Catholic Doctrine Supporting Inclusion

  • THE CODE OF CANON LAW and the Obligation of Parents to Educate Their Child • Quoted directly from Catholic Education: A Journal of Inquiry and Practice, July 2013 — “The Catholic School According to the Code of Canon Law” by Zenon Grocholewski
  • Item 4 of the U.S. Catholic Bishops Statement on Disabilities states the following:
    “Defense of the right to life implies the defense of all other rights that enable the individual with the disability to achieve the fullest measure of personal development of which he or she is capable. These include the right to equal opportunity in education, in employment, in housing, and in health care, as well as the right to free access to public accommodations, facilities, and services.”
    What is Catholic Social Teaching (CST)?
    CST forms a philosophical frame work that the Church has developed since the late 19th century.• In general Catholic Social Teaching (CST) typically references official messages on political, economic, and social issues conveyed by Church hierarchy, primarily through the offices of the Vatican and councils of bishops.
    • Three central concepts from CST apply directly to the organization of Catholic schools:
    (a) human dignity,
    (b) the common good, and
    (c) a preferential option for the marginalized:
    (a.) CST attributes the intrinsic value of the human person, not to a social contract or utilitarian calculus, but to their formation in the image and likeness of God.
    (b.) CST asserts human dignity is relational, that the human dignity of a person is achieved only in community with others. By extension, by not treating a person in full community with others, we are neccessarily treating them with less dignity. The common good is a balance between individual rights and the good of the wider society, and includes a “notion of integral human development…that no one should be excluded from the benefits of social development.”
    (c.) CST extends beyond the notions of human dignity and the common good by placing a preferential option for those individuals who society marginalizes. This teaching holds that the Church is obligated to first serve “those who suffer violence and are oppressed by unjust systems and structures.”• Catholic schools cannot claim to be truly Catholic if they do not diligently strive to adhere to the fundamental teachings of the Church, and Catholic social teaching unambiguously compels catholic institutions to treat those on the margins with dignity.
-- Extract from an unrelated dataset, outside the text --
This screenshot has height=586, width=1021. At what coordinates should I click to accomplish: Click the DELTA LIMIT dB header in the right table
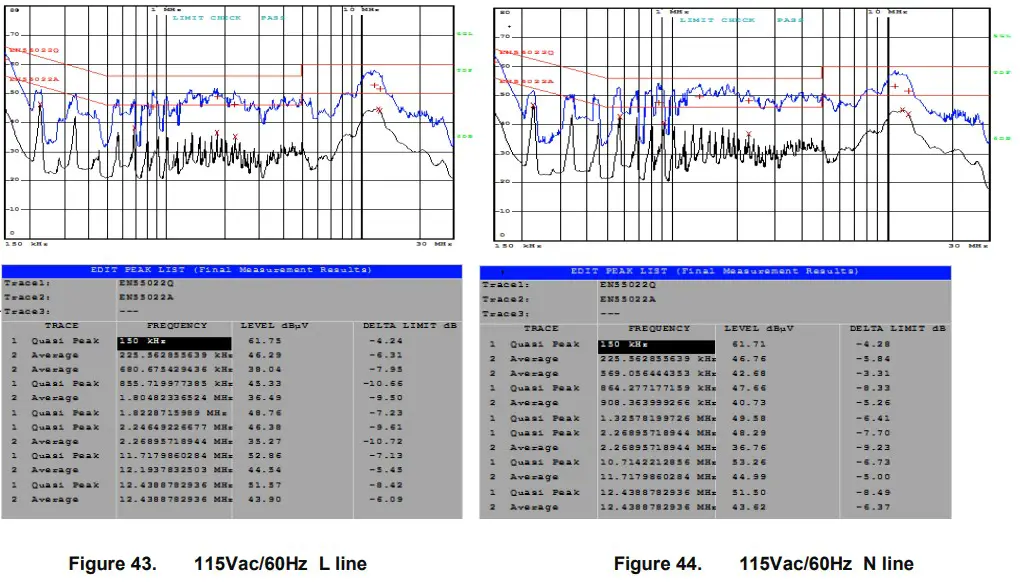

    • CST compels Catholic schools to strive to included traditionally marginalized students, yet practices of exclusion and elitism in recruitment and retention of students by Catholic schools persist.(Above information obtained from “All Are Welcome: Inclusive Service Delivery in Catholic Schools” by Dr. Martin Scanlan.)

Why Inclusion Rather than Segregation? Because we are One Body in Christ.  It’s as simple as that!
That’s the spiritual imperative which to us is much stronger than any law.